The politics behind holidays
Understanding and appreciating every kind of celebration
By Julie Hirshan | firstname.lastname@example.org
Every year, as the holidays approach, I always hear lots of people around campus talking about “Christmas break,” and organizing countless “Christmas parties” for their clubs and organizations, as well as among their groups of friends.
Each time I witness one of these politically incorrect statements, I try to casually interject that a more appropriate name might be “holiday party,” or that I am actually looking forward to “winter break.”
People always apologize and correct themselves, but then continue to make the same “mistake” over and over again in conversation leading up to the end of exams.
It’s not that I have anything against Christmas, but I am Jewish. And for all my friends who are reading this and know my family situation, my mother is Christian so I do celebrate Christmas with her when I’m at home.
This year I’ve noticed that things have gotten a little bit better. In my three and a half years at this school, I think I’ve been able to condition some people to wish me a “Happy Hanukkah” towards the end of the year, or to say “holiday break” when referring to our time off between semesters.
But that’s not the point. Most people who aren’t familiar with the Jewish faith assume that, since Hanukkah comes at the same time of year as Christmas, both holidays are of equal importance to each faith. This really isn’t the case.
Hanukkah is a special holiday because it honors a miracle. The practice of lighting the candles on the menorah comes from the story about oil that was supposed to be enough only to last for one day, and burned for eight days instead. Dreidels, now used as games during this holiday, were originally used by Jewish families in ancient Israel to teach their children about the Torah when it was outlawed by the governing Syrians.
While Hanukkah is most closely and frequently associated with Judaism, its proximity to Christmas does not correspond with its importance.
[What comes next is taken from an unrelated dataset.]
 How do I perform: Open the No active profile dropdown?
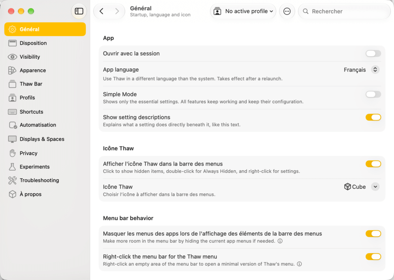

Rosh Hashanah, which is the Jewish New Year, is a very important holiday. Reflection on transgressions over the past year begins on this day, and continues for the 10 Days of Repentance that end with Yom Kippur.
Yom Kippur, the Day of Atonement, is considered by many to be the most important holiday in the Jewish faith. The final day of repentance, it is a time to ask for forgiveness, as well as to fast and refrain from work.
Passover, a spring holiday, marks the time when the Jewish people were finally freed from their slavery in ancient Egypt. The custom for this holiday is to have a large, interactive dinner, called a Seder, where family members read through the story and remember the suffering of our ancestors.
Rosh Hashanah and Yom Kippur, and perhaps even Passover, are much more important than Hanukkah, but not nearly as recognized by popular American culture.
I think this is mostly due to ignorance on the part of people who aren’t exposed to or taught much about Jewish culture. Assuming that Hanukkah is the “Jewish Christmas” because of the time of year is inaccurate. Education is the only way to change these perceptions, and this is hard at a small school like Flagler where most students come from Christian backgrounds.
In the upcoming months, I think that everyone’s beliefs and viewpoints should be recognized with equal respect and enthusiasm. There are people at this school who will go home for break to celebrate Christmas, and some who will celebrate Hanukkah, and some that will celebrate others. There are some who won’t celebrate anything, and just welcome the break from classes.
Respect for others’ differences is important, but so is patience and understanding. It is with these three elements that change can happen and acceptance can begin to truly occur.